You can add the -ar flag followed by a sample rate to control the output sample rate — for example, 'ffmpeg -i input.mov -vn -c:a pcm_u8 -ar 22050 output.voc' would resample the audio to 22050 Hz, a common rate for Sound Blaster VOC files in DOS games. Original DOS-era VOC files were frequently recorded at 8000 Hz, 11025 Hz, or 22050 Hz. FFmpeg will default to preserving the source sample rate, which may be 44100 Hz or 48000 Hz from the MOV — higher than many retro systems could handle.

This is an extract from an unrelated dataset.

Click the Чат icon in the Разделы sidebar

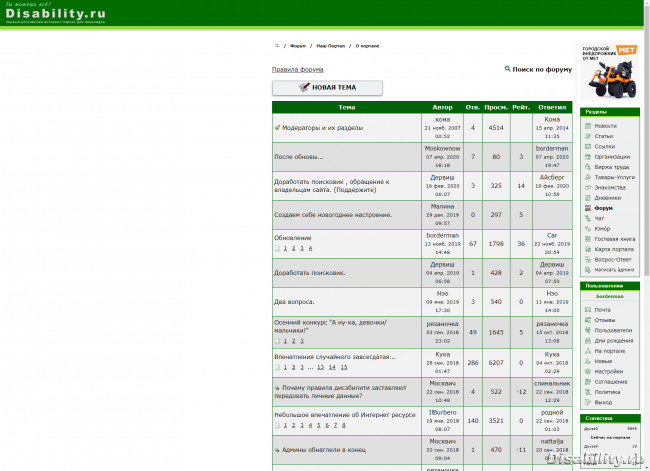[587, 218]
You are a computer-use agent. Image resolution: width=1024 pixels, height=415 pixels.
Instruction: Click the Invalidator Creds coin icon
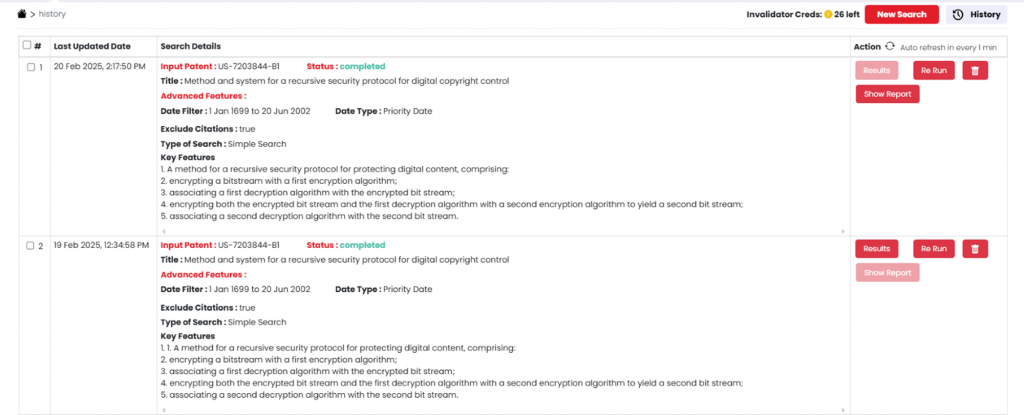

Yes. On Linux or macOS, you can run a shell loop: 'for f in *.mov; do ffmpeg -i "$f" -vn -c:a pcm_u8 "${f%.mov}.voc"; done'. On Windows Command Prompt, use: 'for %f in (*.mov) do ffmpeg -i "%f" -vn -c:a pcm_u8 "%~nf.voc"'. The browser-based tool processes one file at a time, but the FFmpeg command shown can be adapted for bulk processing on your local machine, which is also practical for MOV files larger than the 1 GB browser limit.

Technical Notes

VOC is one of the oldest structured audio file formats still in occasional use, developed by Creative Labs alongside the Sound Blaster ISA card in 1989. It uses a block-based structure with a file header identifying it as a Creative Labs Voice file, followed by typed data blocks carrying PCM samples and metadata. FFmpeg supports writing VOC files with pcm_u8 (8-bit unsigned PCM) and pcm_s16le (16-bit signed PCM) codecs — the default pcm_u8 is the most historically authentic and the most constrained in quality. MOV, by contrast, is a richly featured professional container that can carry multi-track audio, chapter markers, and subtitles; all of this metadata is discarded in the output VOC since the format has no mechanism for storing it. If your MOV contains multiple audio tracks, FFmpeg will by default select the first audio stream; you can use -map 0:a:1 (or another index) to select a specific track before conversion. There is no audio quality parameter to tune for this conversion — VOC with pcm_u8 always stores raw 8-bit samples, so the only meaningful variables are sample rate (-ar) and channel count (-ac). Files will typically be significantly larger per second of audio than AAC-compressed MOV audio, but smaller than lossless 16-bit or 24-bit formats due to the 8-bit depth limitation.